In the presence of such hardline positions, the safety newly-converted Christians hailing from Muslim countries may be threatened if they are forced to return to their countries from Europe.

Encouragingly, however, some Quranic teachings may also provide relief. Such as “Unto you your religion, and unto me my religion (109:6),” “Whosoever will, let him believe, and whosoever will, let him disbelieve (18:29),” and “There is no compulsion in religion. The right direction is distinct from error (2:256).”

In an article published in The Washington Post, a number of verses were recently interpreted by Egyptian Islamic scholar Ali Gomaa to justify the recent spate of Muslim conversions in Europe. Gomaa, in his article, stated that if abandoning Islam is a sin, it will be punished by God on the Day of Judgment, in effect removing grounds for their prosecution upon return to their predominantly Muslim countries of origin.

Unfortunately, his minority position has received severe criticism around the globe, from both Muslim and non-Muslims alike. Ultimately, he issued a new statement in Arabic saying “What I actually said was that Islam prohibits a Muslim from changing his religion and it’s a crime that must be punished.”

However, another Islamic concept called “Taqiyya” has also been used by some scholars to justify the act of abandoning Islam in life-threatening situations. However, there is a lack of consensus on it among different sects of Muslims.

Those who believe the concept can justify certain kinds of conversions, point to a Quranic verse which states: “Whoever disbelieves in Allah after his belief… except for one who is forced [to renounce his religion] while his heart is secure in faith. But those who [willingly] open their breasts to disbelief, upon them is wrath from Allah , and for them is a great punishment. (16:106).”

They also rely on another, which says, “Allah does not impose blame upon you for what is unintentional in your oaths, but He imposes blame upon you for what your hearts have earned.
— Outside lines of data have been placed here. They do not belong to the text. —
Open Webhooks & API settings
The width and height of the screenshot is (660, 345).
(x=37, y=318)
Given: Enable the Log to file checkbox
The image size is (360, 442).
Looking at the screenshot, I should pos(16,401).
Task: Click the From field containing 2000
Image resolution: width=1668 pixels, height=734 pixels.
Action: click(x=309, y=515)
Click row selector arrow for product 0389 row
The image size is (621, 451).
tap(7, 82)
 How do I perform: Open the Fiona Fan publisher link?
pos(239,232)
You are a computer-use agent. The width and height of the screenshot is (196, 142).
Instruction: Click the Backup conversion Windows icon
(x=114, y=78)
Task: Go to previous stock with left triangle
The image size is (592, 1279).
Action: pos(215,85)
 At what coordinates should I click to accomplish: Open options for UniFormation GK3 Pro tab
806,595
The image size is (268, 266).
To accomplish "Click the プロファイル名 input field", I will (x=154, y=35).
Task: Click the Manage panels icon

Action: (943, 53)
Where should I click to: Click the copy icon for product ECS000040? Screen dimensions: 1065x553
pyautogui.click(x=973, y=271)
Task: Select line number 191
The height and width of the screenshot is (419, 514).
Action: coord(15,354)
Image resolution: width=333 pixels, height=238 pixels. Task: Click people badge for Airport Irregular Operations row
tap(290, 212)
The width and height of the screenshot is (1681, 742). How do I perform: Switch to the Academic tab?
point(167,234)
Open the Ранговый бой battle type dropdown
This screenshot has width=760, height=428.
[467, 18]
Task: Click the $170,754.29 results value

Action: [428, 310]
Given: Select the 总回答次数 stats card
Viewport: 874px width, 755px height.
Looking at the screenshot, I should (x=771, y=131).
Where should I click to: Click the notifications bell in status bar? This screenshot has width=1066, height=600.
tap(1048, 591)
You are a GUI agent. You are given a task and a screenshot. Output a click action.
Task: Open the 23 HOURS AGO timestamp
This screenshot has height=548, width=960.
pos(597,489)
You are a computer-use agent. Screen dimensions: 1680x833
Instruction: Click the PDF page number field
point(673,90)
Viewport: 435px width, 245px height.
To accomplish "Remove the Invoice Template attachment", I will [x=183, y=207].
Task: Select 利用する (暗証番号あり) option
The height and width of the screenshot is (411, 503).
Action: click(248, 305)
And Allah is Forgiving and Forbearing. (2:225).”

However, many Muslim scholars believe that the concept was only applicable during the early days of Islam when its believers were few in numbers and under severe threat of persecution by the Arabian elite. They believe that the concept of Taqiyya is now irrelevant as there are over 1 billion Muslims in the world.

Unfortunately, due to the sensitivities at play, few scholars are ready to openly discuss this important concept, fearing censure by opponents and conservative elements in their countries. This explains why many of the judgments in favor of Taqiyya have been passed by scholars anonymously.

In the event that a large number of Muslims converts in Europe are sent back to their home countries, the concept of Taqiyya may be all that stands in the way of their successful reintegration into Muslim society and certain death.

Ahmad Shah Durrani, Associate Editor at Daily Pakistan Global, also contributed to this report.